_Problem to solve_
Each record is to be transcribed in full and exactly.

_Extracted material_

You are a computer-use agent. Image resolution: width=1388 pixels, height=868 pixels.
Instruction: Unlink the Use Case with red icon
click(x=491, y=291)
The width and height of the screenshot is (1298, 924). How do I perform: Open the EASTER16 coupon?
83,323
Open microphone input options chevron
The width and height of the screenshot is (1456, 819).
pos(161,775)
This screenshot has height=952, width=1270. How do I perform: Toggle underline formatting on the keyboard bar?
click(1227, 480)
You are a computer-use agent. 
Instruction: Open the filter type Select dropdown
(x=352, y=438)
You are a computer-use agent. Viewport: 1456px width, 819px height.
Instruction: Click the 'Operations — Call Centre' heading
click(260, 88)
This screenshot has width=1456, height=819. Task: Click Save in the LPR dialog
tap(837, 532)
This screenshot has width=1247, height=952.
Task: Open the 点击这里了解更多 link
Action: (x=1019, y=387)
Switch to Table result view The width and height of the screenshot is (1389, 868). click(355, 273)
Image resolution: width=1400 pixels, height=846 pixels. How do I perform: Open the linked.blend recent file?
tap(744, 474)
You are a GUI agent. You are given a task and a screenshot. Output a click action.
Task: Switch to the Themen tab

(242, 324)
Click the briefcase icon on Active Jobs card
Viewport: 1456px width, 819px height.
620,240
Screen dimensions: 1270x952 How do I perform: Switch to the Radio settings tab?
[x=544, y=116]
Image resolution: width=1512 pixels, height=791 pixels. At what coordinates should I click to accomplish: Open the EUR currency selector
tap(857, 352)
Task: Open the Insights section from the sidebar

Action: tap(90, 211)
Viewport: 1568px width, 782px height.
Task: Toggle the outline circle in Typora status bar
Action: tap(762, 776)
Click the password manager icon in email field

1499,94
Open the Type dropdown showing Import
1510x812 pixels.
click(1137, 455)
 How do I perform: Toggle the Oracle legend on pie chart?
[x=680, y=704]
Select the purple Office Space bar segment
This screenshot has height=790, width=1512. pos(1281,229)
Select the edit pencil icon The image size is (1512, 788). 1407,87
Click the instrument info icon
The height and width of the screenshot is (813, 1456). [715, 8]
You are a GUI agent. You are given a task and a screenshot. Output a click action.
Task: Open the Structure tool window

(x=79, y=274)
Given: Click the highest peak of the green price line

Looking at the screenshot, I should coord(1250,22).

_Output_
You are a computer-use agent. Image resolution: width=1388 pixels, height=868 pixels.
Instruction: Unlink the Use Case with red icon
click(x=491, y=291)
The width and height of the screenshot is (1298, 924). How do I perform: Open the EASTER16 coupon?
83,323
Open microphone input options chevron
The width and height of the screenshot is (1456, 819).
pos(161,775)
This screenshot has height=952, width=1270. How do I perform: Toggle underline formatting on the keyboard bar?
click(1227, 480)
You are a computer-use agent. 
Instruction: Open the filter type Select dropdown
(x=352, y=438)
You are a computer-use agent. Viewport: 1456px width, 819px height.
Instruction: Click the 'Operations — Call Centre' heading
click(260, 88)
This screenshot has width=1456, height=819. Task: Click Save in the LPR dialog
tap(837, 532)
This screenshot has width=1247, height=952.
Task: Open the 点击这里了解更多 link
Action: (x=1019, y=387)
Switch to Table result view The width and height of the screenshot is (1389, 868). click(355, 273)
Image resolution: width=1400 pixels, height=846 pixels. How do I perform: Open the linked.blend recent file?
tap(744, 474)
You are a GUI agent. You are given a task and a screenshot. Output a click action.
Task: Switch to the Themen tab

(242, 324)
Click the briefcase icon on Active Jobs card
Viewport: 1456px width, 819px height.
620,240
Screen dimensions: 1270x952 How do I perform: Switch to the Radio settings tab?
[x=544, y=116]
Image resolution: width=1512 pixels, height=791 pixels. At what coordinates should I click to accomplish: Open the EUR currency selector
tap(857, 352)
Task: Open the Insights section from the sidebar

Action: tap(90, 211)
Viewport: 1568px width, 782px height.
Task: Toggle the outline circle in Typora status bar
Action: tap(762, 776)
Click the password manager icon in email field

1499,94
Open the Type dropdown showing Import
1510x812 pixels.
click(1137, 455)
 How do I perform: Toggle the Oracle legend on pie chart?
[x=680, y=704]
Select the purple Office Space bar segment
This screenshot has height=790, width=1512. pos(1281,229)
Select the edit pencil icon The image size is (1512, 788). 1407,87
Click the instrument info icon
The height and width of the screenshot is (813, 1456). [715, 8]
You are a GUI agent. You are given a task and a screenshot. Output a click action.
Task: Open the Structure tool window

(x=79, y=274)
Given: Click the highest peak of the green price line

Looking at the screenshot, I should coord(1250,22).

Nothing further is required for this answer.